As HMRC guidance has changed over time, companies should review how they have approached the VAT treatment of such payments over the past few years and whether corrective action is now appropriate.
How did we get here?
The VAT treatment of compensation and termination payments has always been the subject of some controversy: the basic issue is that VAT is a tax on supplies of goods or services so how is it to be applied when no supply takes place, but money still changes hands between the contracting parties? Often the answer varies according to the precise circumstances of the situation, and this has led to numerous (sometimes conflicting) court decisions on the VAT position.
Naturally, HMRC reviews all such cases and adjusts its policy and guidance accordingly. A summary of the recent changes is provided below.

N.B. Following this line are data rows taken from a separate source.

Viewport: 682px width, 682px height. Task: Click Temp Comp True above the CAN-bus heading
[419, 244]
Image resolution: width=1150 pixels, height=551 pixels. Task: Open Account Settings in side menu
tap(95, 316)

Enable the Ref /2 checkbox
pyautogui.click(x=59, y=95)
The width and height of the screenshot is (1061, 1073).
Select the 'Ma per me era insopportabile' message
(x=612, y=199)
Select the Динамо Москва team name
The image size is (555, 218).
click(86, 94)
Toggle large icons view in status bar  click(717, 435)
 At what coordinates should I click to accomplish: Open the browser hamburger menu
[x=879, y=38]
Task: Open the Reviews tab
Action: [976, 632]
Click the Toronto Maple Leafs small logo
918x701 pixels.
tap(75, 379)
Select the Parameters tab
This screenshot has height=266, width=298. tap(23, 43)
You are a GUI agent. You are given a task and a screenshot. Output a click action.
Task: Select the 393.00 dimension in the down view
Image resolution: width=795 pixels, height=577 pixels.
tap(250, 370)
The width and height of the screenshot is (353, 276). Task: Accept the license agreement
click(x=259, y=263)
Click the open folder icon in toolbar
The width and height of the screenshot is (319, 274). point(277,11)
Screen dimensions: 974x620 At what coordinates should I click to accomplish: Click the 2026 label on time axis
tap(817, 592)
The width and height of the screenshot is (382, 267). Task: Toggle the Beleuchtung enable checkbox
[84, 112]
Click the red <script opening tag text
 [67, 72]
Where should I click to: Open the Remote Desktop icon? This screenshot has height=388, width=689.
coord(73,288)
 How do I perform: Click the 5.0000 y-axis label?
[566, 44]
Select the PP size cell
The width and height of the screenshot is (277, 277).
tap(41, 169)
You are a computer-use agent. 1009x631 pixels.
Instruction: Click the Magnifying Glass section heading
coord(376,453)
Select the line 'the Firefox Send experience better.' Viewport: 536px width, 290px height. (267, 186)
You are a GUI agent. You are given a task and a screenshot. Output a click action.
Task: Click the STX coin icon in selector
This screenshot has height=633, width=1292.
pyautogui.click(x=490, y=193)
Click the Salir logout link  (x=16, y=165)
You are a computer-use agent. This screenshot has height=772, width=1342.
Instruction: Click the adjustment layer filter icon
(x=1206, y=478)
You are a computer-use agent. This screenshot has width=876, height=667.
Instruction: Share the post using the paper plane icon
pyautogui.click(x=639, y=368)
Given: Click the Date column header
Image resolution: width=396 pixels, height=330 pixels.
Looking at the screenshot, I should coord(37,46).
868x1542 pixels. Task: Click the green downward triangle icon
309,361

September 2020 policy change
Historically, it has been HMRC’s convention that when it changes its written guidance/policy, any amended guidance or policy only has prospective effect. However, on 2 September 2020, with no apparent advance notice to stakeholders or affected industry groups, HMRC announced that it was revising the VAT treatment of early termination fees and similar compensation payments (following various recent CJEU judgments) and the change would have retrospective effect. HMRC stated that this would impact anyone who charged their customers to withdraw from agreements to supply goods or services (although our view was that the impact would be more extensive). HMRC’s new approach was set out in Revenue & Customs Brief 12 (2020).
HMRC issued guidance stating that in its view many payments that were previously considered to be outside the scope of VAT were, in fact, subject to VAT. Furthermore, HMRC stated that those taxpayers impacted should declare VAT in accordance with the usual timescales, ie for past four years, unless they are in receipt of a specific ruling from HMRC on the VAT treatment of specific types of payment.
Unsurprisingly, businesses and advisers sought to point out to HMRC the problems that this approach would create and urge them to reconsider the policy. Read more on the September 2020 announcement.
January 2021 policy change
On 25 January 2021, HMRC issued a short update stating that the new policy position set out in Revenue and Customs Brief 12 (2020) would be implemented from “a future date” (yet to be decided at that time).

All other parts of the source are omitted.